Nuestro favorito era el mercurio, que guardábamos en un tubito opaco y sacábamos a pasear por el suelo de casa. Queríamos romper uno tras otro todos los termómetros del mundo para conseguir una pelota de mercurio como un balón de fútbol. El termómetro digital nos pareció un miserable sustituto. Cuando conocimos la historia de las Chicas del Radio supimos que nos hubiéramos comportado como ellas. También nosotros nos hubiéramos aburrido de pintar durante horas y horas las manecillas de relojes de muñeca con pintura radiactiva que brilla en la oscuridad, apretando entre los dientes las cerdas del pincel para que fuera más preciso.

También nosotros nos hubiéramos dedicado en los descansos a colorear uñas y dientes y a apagar las luces para verlos refulgir. También nosotros hubiéramos acabado enfermando, claro, porque la ignorancia es cruel y nuestros restos seguirían brillando eternamente.

Somos duros, pensamos a veces. Hemos llegado hasta aquí haciendo justo lo contrario de lo que hacemos con nuestros hijos. Parece que seguiremos haciéndolo.

Seguiremos comiendo chuletones, churrasco y codillos. También butelos y chorizos, que "los de casa no hacen daño". Total por ese cocido, todal por esta androlla, total es mi cumpleaños, total es Carnaval. Leímos el informe de la Organización Mundial de la Salud y temimos por el jamón. Los ingleses temieron por el bacon del desayuno, los alemanes por las salchichas, los americanos por las hamburguesas... somos todos iguales. La OMS no tiene ninguna oportunidad con nosotros.
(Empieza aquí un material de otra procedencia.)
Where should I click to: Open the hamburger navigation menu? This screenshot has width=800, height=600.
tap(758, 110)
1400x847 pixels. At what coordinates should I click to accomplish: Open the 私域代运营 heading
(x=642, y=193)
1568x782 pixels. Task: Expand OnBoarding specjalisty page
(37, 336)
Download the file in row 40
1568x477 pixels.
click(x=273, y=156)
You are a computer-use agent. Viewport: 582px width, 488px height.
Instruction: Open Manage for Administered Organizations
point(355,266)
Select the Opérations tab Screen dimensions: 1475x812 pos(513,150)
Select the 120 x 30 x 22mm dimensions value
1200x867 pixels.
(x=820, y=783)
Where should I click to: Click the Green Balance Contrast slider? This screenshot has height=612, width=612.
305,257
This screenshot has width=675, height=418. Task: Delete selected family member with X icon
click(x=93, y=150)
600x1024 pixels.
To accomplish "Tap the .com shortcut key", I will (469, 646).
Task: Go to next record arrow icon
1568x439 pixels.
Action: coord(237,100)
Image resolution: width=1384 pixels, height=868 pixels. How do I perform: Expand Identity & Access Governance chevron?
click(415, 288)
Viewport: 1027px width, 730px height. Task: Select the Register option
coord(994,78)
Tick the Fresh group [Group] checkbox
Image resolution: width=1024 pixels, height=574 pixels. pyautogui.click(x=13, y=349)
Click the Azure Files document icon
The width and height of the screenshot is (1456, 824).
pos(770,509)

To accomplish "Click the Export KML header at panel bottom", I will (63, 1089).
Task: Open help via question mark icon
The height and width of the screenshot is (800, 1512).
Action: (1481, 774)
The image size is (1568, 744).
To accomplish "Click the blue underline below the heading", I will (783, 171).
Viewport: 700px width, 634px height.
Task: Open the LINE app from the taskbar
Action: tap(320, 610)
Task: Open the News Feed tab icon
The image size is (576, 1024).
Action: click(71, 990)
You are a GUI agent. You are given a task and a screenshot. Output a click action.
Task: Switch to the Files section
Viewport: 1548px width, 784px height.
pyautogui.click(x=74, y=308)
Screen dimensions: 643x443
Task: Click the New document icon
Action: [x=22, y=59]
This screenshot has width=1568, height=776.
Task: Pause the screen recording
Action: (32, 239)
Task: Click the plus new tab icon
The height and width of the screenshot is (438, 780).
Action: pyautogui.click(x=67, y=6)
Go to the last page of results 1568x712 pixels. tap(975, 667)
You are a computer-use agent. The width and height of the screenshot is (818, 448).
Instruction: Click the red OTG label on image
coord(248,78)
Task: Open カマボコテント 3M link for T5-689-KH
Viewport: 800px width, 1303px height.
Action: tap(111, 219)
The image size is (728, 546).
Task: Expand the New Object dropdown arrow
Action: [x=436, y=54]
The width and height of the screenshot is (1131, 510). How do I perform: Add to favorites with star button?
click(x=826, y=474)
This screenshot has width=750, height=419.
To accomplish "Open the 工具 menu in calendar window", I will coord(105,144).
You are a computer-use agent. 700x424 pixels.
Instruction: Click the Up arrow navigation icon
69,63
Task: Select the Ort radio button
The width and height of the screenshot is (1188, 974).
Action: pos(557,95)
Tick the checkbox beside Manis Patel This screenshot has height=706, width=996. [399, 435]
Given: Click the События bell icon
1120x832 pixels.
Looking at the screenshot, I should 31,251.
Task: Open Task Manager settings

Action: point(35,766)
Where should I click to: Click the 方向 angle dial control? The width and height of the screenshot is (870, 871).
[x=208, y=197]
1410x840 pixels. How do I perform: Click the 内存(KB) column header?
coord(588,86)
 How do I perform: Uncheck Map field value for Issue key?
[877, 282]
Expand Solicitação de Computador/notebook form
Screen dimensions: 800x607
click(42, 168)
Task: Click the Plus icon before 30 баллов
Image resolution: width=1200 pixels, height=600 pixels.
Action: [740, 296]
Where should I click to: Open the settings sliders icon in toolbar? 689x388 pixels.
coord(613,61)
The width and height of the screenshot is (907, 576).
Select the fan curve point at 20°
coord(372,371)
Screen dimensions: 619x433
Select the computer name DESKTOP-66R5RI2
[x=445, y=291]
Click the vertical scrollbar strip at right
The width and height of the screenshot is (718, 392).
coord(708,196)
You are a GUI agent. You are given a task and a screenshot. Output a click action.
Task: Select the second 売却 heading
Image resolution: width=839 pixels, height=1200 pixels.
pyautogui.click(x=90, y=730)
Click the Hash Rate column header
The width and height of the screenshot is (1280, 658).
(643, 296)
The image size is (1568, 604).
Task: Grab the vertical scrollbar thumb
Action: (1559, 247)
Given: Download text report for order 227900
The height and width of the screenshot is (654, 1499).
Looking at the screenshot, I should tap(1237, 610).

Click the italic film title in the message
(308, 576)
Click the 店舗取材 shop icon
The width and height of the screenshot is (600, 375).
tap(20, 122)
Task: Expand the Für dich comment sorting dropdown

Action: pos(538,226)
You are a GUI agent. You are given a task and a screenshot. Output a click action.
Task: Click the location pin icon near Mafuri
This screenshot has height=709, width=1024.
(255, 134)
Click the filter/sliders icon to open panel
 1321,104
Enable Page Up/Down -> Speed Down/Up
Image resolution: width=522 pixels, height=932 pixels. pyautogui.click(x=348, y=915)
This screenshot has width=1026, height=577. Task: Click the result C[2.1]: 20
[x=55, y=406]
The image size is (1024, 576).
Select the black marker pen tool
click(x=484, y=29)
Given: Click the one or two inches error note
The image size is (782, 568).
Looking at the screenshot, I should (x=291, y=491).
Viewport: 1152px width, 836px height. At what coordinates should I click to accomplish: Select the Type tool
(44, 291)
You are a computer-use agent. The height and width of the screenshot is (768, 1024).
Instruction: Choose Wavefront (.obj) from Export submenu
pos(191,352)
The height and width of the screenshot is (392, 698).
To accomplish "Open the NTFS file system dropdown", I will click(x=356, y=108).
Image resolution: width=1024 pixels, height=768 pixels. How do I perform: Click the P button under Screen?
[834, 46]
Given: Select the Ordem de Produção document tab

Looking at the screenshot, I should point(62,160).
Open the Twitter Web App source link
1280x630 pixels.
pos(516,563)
A vosotros, que ibais sin cinturón, jugadores con mercurio, os digo: la OMS lo sabe. La OMS no quiere que dejes de comer carne. La OMS lo que quiere es que comas menos. Que no comas cocido y cenes un bocadillo de jamón. Que metas más verde. Que sepas que, pese a la ausencia de cinturón y crema solar y, aunque hayas llegado hasta aquí, no eres invencible.